To give other readers a little background, one of several football schedule changes that the SEC initiated when it expanded to include Missouri and Texas A&M in 2012 was to flip venues for Georgia and Auburn’s annual home-and-home series. This resulted in the Bulldogs having to play at Jordan-Hare Stadium in back-to-back years in 2012 and 2013. They’ve alternated accordingly ever since.
The unintended effect of that is that Georgia ends up playing both Auburn and Georgia Tech ― its two oldest rivals ― at home or away in the same year. That can make for a terrific, and some might say favorable, home schedule every other year for UGA, but a not-so-great one in others. The same is true for Auburn, which annually plays its in-state rival Alabama after the Georgia game.
That worked out well for the Tigers last season as they played three straight home games to end the season and defeated both Georgia and Alabama at home at Jordan-Hare Stadium to clinch the SEC West title and a berth in the SEC Championship Game.
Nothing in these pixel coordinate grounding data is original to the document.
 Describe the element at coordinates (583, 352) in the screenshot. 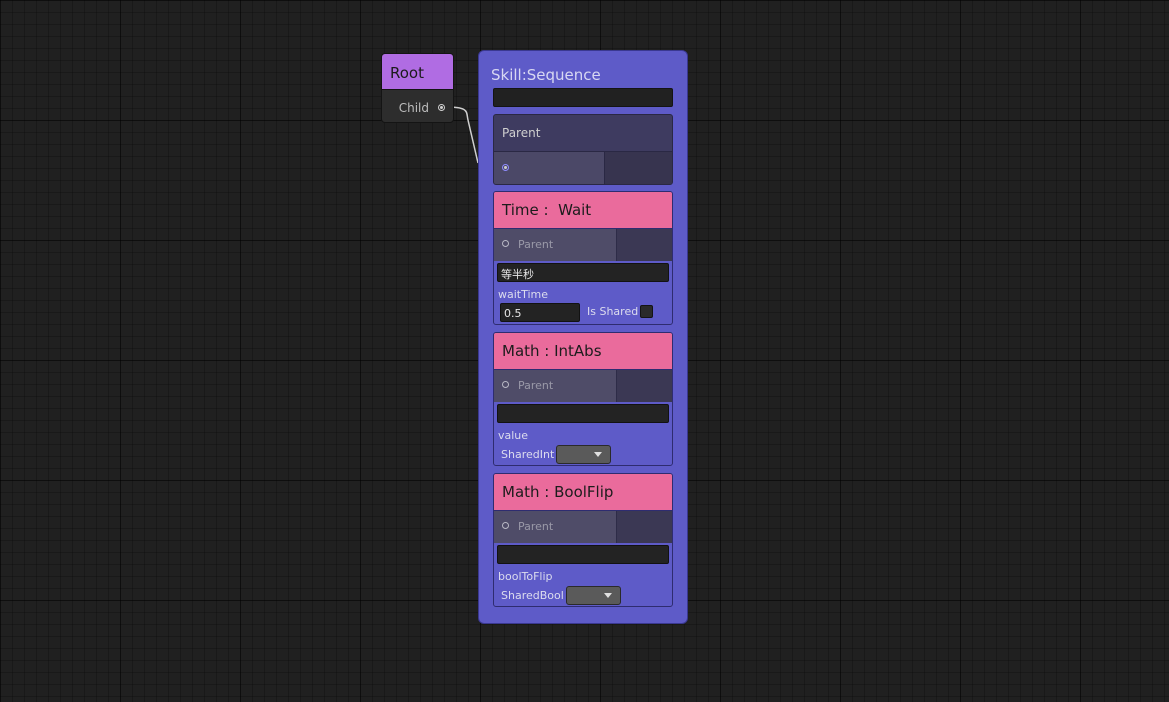

I see `task-title: Math : IntAbs` at that location.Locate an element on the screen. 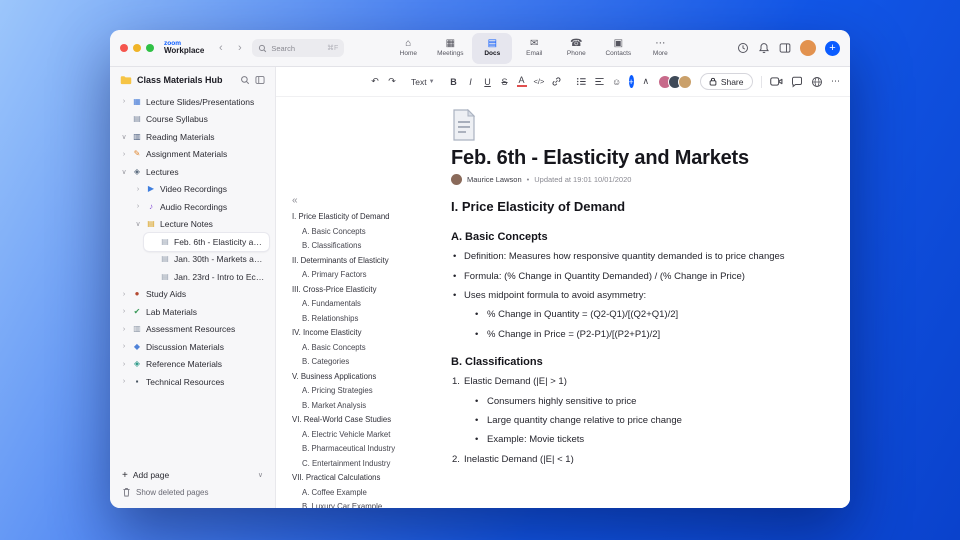 The image size is (960, 540). collaborator-avatar is located at coordinates (684, 82).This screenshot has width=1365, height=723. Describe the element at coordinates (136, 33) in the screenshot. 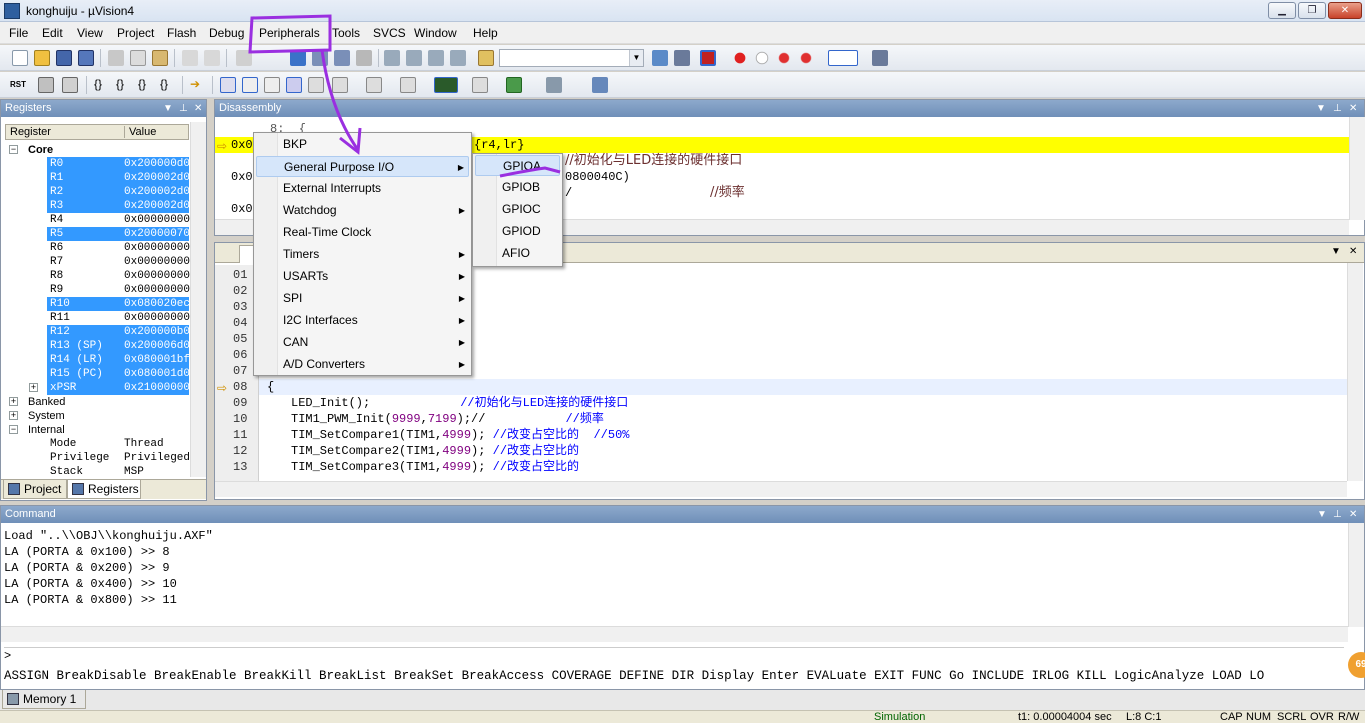

I see `menu-project: Project` at that location. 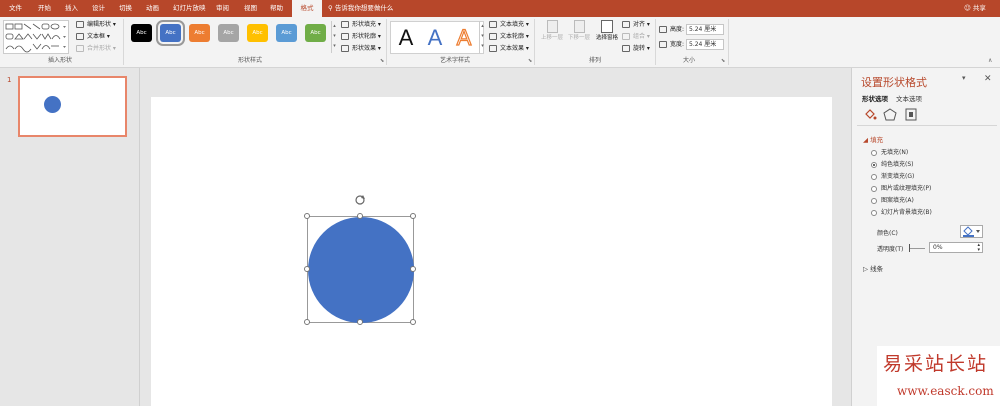 I want to click on bring-forward-label: 上移一层, so click(x=552, y=38). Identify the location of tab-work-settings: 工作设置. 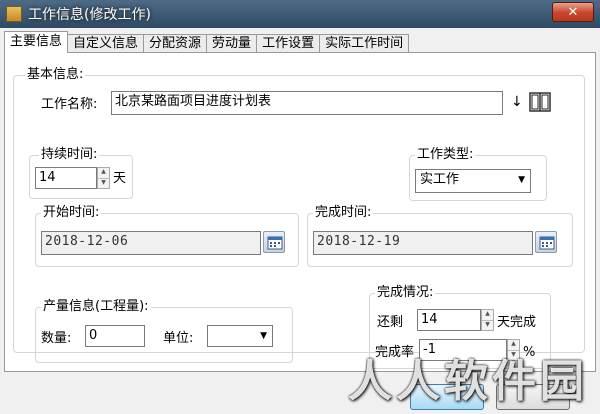
(288, 44).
Conversely, it left the Bulldogs with an unattractive November home schedule.
It also worked out well for the Tigers in 2013, when instead of playing at UGA in Athens as was previously scheduled, they got the Bulldogs in Auburn and executed the “Prayer at Jordan-Hare” on the way to an SEC championship and a National Championship Game appearance.
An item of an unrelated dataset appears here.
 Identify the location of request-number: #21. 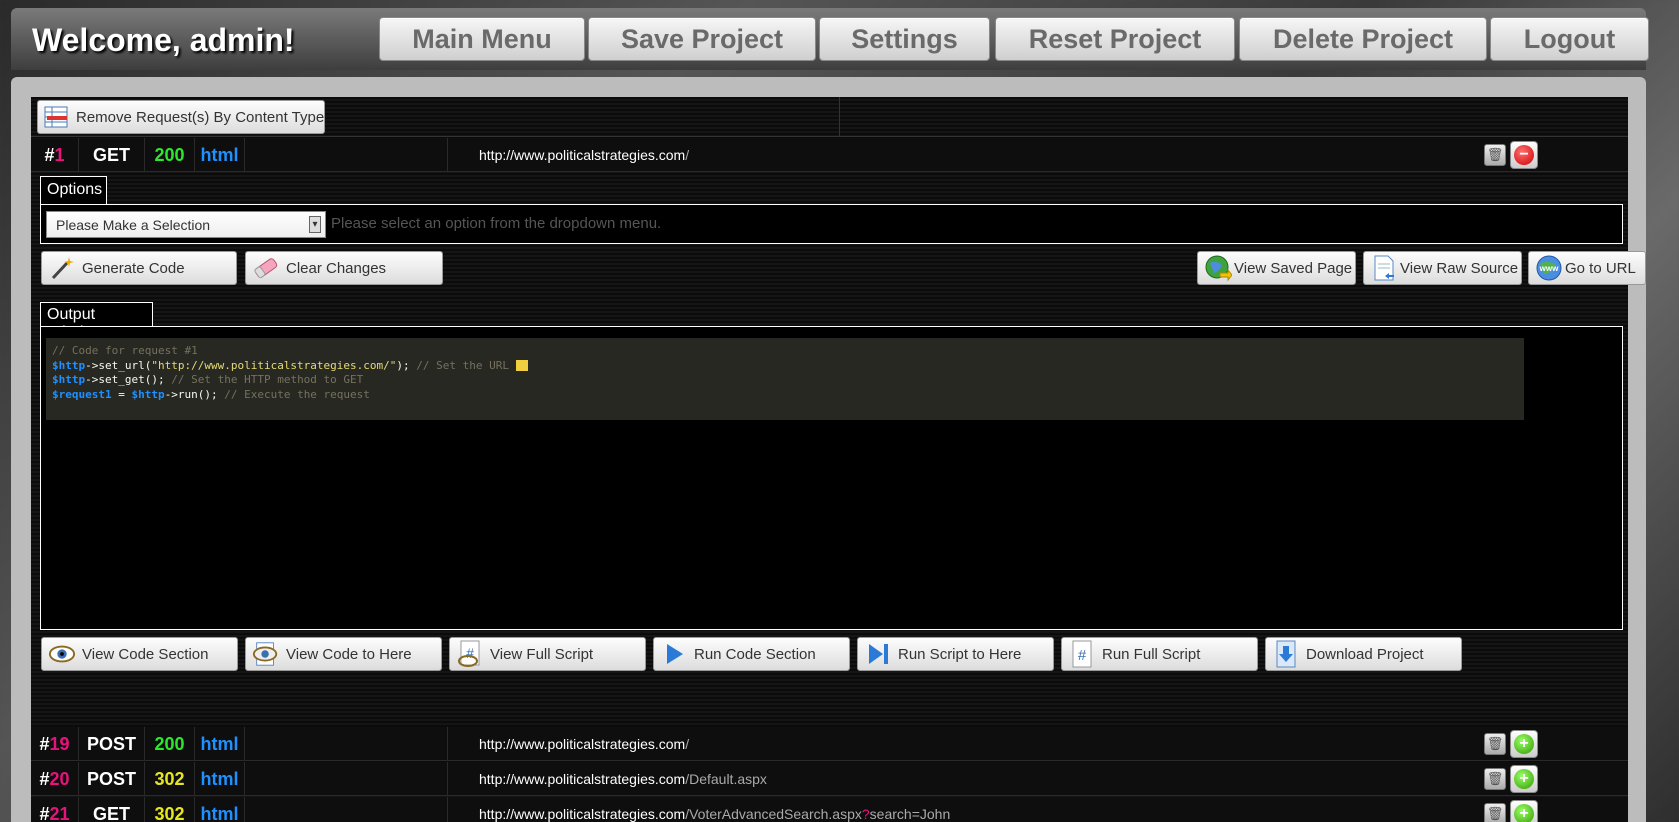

Georgia will have three consecutive home games ― against Auburn, Massachusetts and Georgia Tech ― to end the upcoming 2018 season, so there are positives and negatives.
Georgia athletic director Greg McGarity said the matter has come up for discussion before and continues to. In fact, SEC athletic directors are meeting this week in St. Louis as they do every year during the SEC men’s basketball tournament. But he said as long as the league maintains an eight-game conference schedule, it’s difficult for them to do much different.
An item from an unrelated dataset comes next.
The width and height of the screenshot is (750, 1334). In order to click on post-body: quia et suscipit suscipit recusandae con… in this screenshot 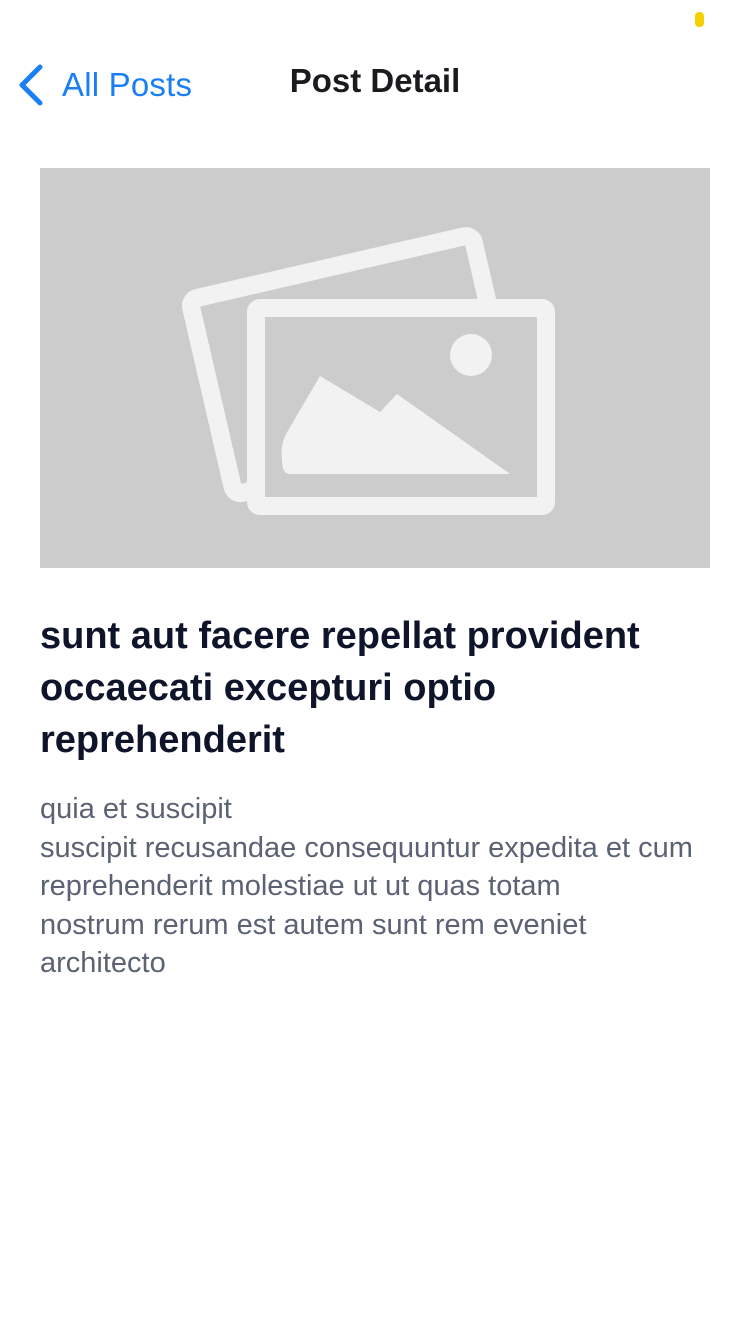, I will do `click(366, 886)`.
McGarity’s latest response to the question of whether Auburn could flip back to playing Georgia in Athens in odd-numbered years was only “perhaps.” He answered that question in slightly more detail before last season.
“I think everything’s on the table in the future regarding SEC scheduling,” he said. “Every meeting we have, we talk about scheduling and what we need to consider. We know we are committed to an eight-game schedule for the next few years. Will that change? Who knows? I think we have a group of ADs that are willing to listen to other alternatives.”
In the meantime, the 2018 schedule is set. The good news for the Bulldogs is they won’t have to go on the road again in the regular season after returning from Kentucky on Nov. 3. The bad news is they might not have an attractive home game after Halloween in 2019.
Nevertheless, Georgia has won four of six versus the Tigers since the switch, not including the victory in the SEC Championship Game in 2017. So the Bulldogs continue to lead the “Deep South’s Oldest Rivalry” 58-56-8 after 126 years.